■ **Written instruction A**
Rewrite the rows from the line containing "You are a computer-use" down through the end of the rows, changing "Quantity" to "Price" and keeping everything else the same. Leave the pictures out of your answer.

====

NGC 4631 (also known as the Whale Galaxy or Caldwell 32) is a  barred spiral galaxy in the constellation Canes Venatici.  This galaxy's slightly distorted wedge shape gives it the appearance of a herring or a whale, hence its nickname.  Because this nearby galaxy is seen edge-on from Earth, professional astronomers observe this galaxy to better understand the gas and stars located outside the plane of the galaxy.

Starburst and superwind 

NGC 4631 contains a central starburst, which is a region of intense star formation.  The strong star formation is evident in the emission from ionized hydrogen and interstellar dust heated by the stars formed in the starburst.  The most massive stars that form in star formation regions only burn hydrogen gas through fusion for a short period of time, after which they explode as supernovae.  So many supernovae have exploded in the center of NGC 4631 that they are blowing gas out of the plane of the galaxy. This superwind can be seen in X-rays and in spectral line emission.  The gas from this superwind has produced a giant, diffuse corona of hot, X-ray emitting gas around the whole galaxy.

====

■ **Written instruction B**
Summarize the text on NGC 4631 in two sentences.

Rows showing where targets appear:
====

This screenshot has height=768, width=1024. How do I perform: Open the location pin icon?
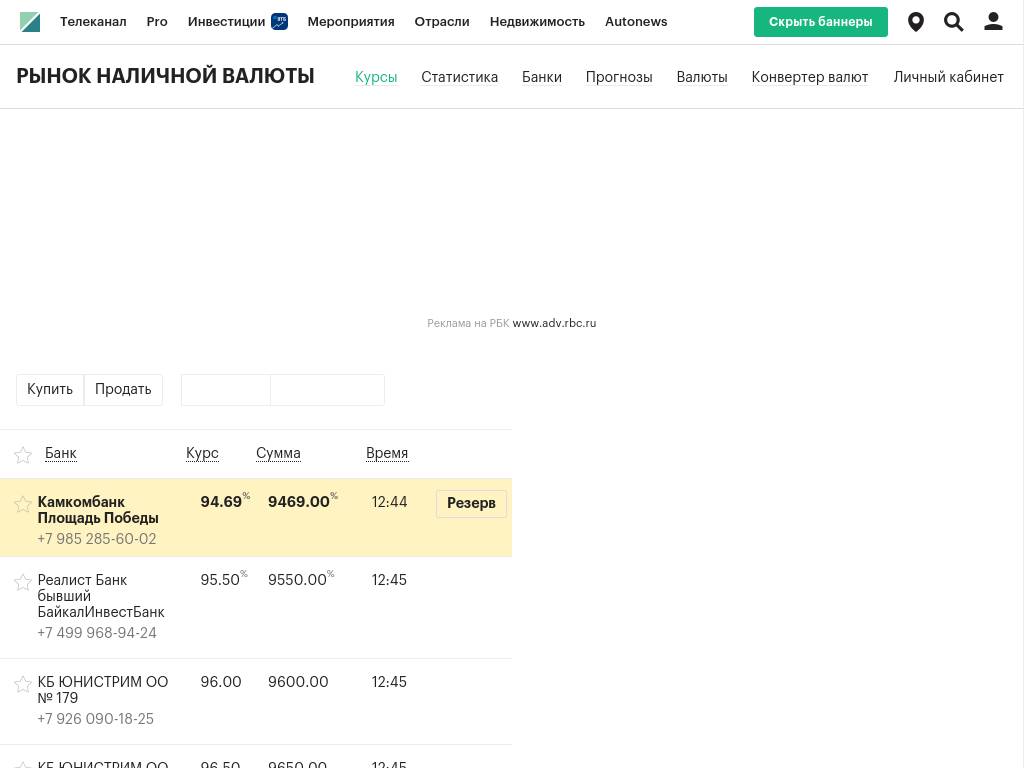(916, 22)
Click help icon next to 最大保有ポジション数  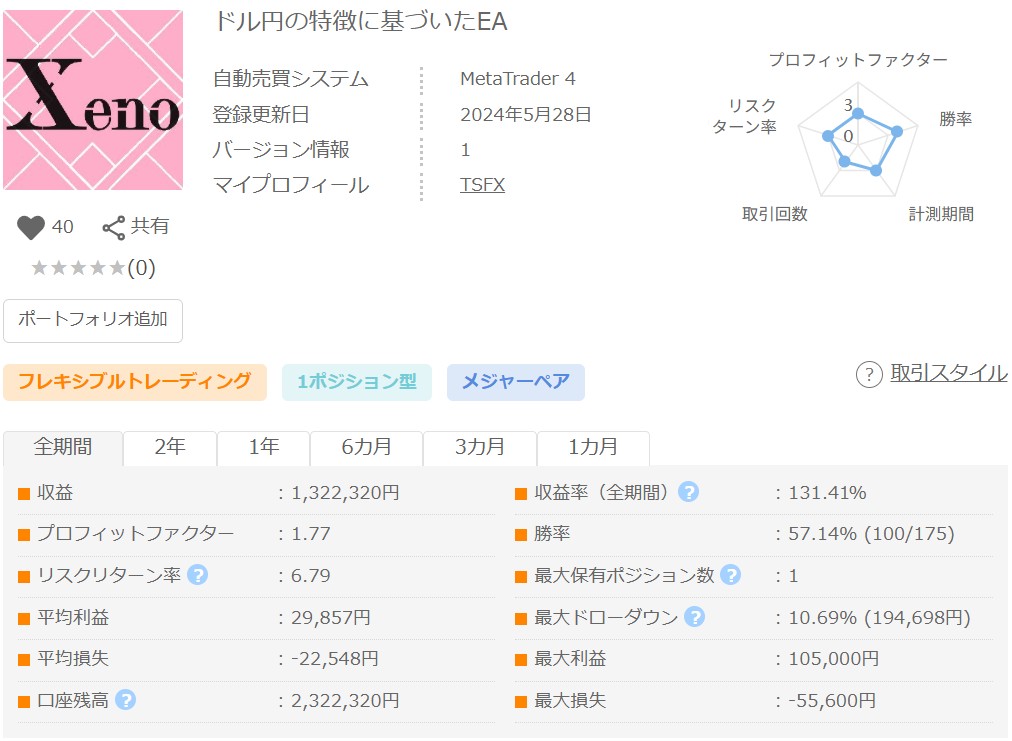731,575
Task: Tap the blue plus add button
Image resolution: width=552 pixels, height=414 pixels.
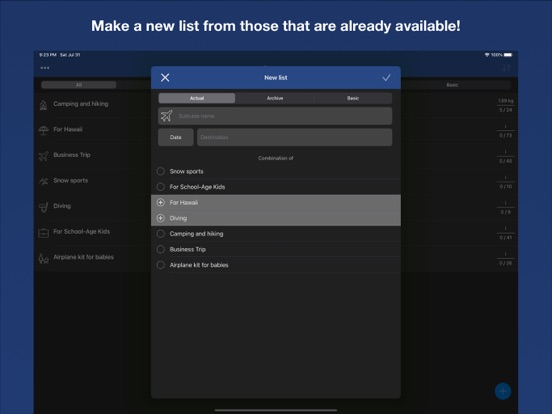Action: 503,391
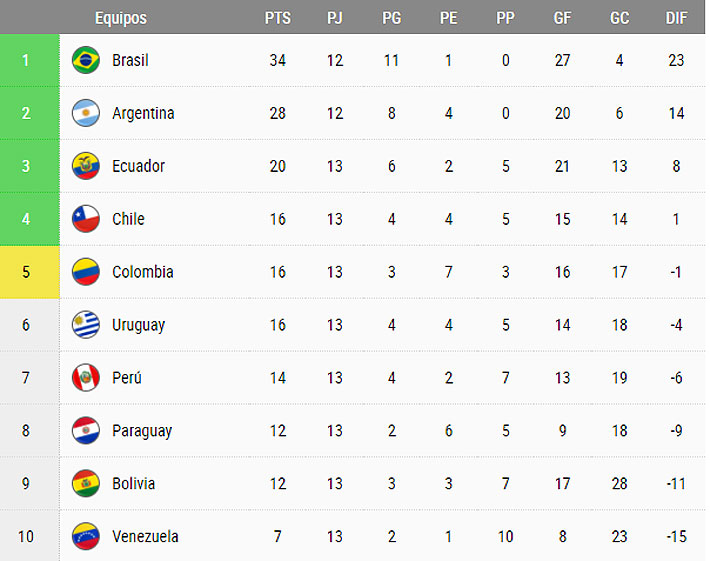Click Ecuador's points value 20

pos(278,166)
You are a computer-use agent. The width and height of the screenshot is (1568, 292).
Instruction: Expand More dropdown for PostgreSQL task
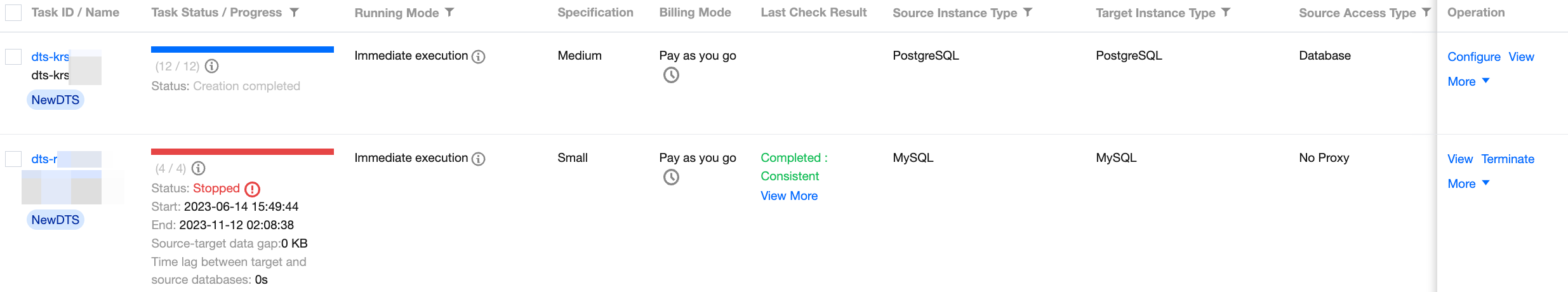(x=1468, y=81)
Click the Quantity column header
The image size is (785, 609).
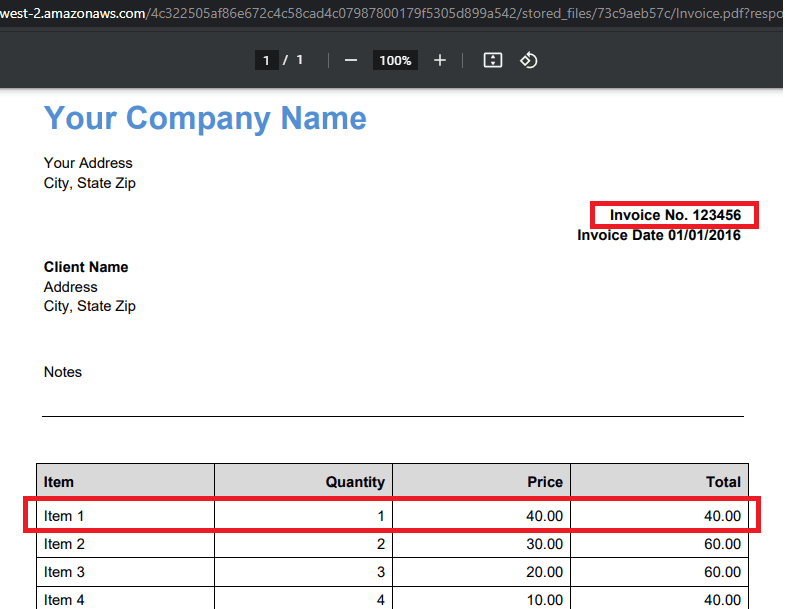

====

■ **Full response A**
You are a computer-use agent. The width and height of the screenshot is (1568, 292).
Instruction: Expand More dropdown for PostgreSQL task
(x=1468, y=81)
Click the Price column header
The image size is (785, 609).

■ **Full response B**
NGC 4631, also called the Whale Galaxy or Caldwell 32, is a barred spiral galaxy in Canes Venatici, and because it is seen edge-on from Earth, astronomers use it to study gas and stars outside a galaxy's plane. So many supernovae have exploded in its central starburst that a superwind is blowing gas out of the galaxy's plane and has produced a giant, diffuse corona of hot, X-ray emitting gas around the whole galaxy.